Assignment :: Copy out each line of the material in which the word "computer" can be found.

==============================

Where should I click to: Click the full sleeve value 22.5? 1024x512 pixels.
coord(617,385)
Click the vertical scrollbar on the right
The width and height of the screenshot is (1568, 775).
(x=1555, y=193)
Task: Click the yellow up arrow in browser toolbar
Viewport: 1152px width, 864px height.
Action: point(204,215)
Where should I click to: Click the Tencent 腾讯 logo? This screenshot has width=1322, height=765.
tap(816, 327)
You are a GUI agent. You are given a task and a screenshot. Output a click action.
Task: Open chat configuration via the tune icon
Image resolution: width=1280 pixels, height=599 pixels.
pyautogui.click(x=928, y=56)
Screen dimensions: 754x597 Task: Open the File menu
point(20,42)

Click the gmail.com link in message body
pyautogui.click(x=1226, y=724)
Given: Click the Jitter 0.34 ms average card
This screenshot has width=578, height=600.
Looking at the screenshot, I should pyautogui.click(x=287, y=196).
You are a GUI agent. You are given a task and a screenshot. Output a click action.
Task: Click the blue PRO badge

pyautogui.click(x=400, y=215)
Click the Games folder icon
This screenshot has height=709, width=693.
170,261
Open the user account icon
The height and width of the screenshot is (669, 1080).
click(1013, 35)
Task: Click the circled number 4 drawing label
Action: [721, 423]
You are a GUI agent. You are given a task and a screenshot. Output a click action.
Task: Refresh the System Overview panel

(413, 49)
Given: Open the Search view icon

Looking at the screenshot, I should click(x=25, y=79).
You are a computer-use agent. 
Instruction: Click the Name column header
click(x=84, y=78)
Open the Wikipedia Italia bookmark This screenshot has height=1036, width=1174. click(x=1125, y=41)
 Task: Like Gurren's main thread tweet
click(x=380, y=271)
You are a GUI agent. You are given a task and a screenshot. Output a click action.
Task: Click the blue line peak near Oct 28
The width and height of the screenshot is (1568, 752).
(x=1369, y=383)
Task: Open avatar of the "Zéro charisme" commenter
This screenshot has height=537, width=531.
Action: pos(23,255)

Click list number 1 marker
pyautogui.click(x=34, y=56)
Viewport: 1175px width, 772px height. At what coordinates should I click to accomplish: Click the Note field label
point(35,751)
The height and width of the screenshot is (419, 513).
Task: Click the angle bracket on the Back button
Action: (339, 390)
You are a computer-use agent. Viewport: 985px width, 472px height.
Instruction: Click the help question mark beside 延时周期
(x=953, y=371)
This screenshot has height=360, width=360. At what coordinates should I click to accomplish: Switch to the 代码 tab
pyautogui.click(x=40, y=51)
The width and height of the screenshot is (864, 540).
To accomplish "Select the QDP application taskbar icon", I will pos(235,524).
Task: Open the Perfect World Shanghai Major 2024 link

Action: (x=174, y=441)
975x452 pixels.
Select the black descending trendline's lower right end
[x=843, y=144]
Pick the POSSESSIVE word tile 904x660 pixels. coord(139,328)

==============================

Expected output ::
You are a computer-use agent. 
You are a computer-use agent. Viewport: 985px width, 472px height.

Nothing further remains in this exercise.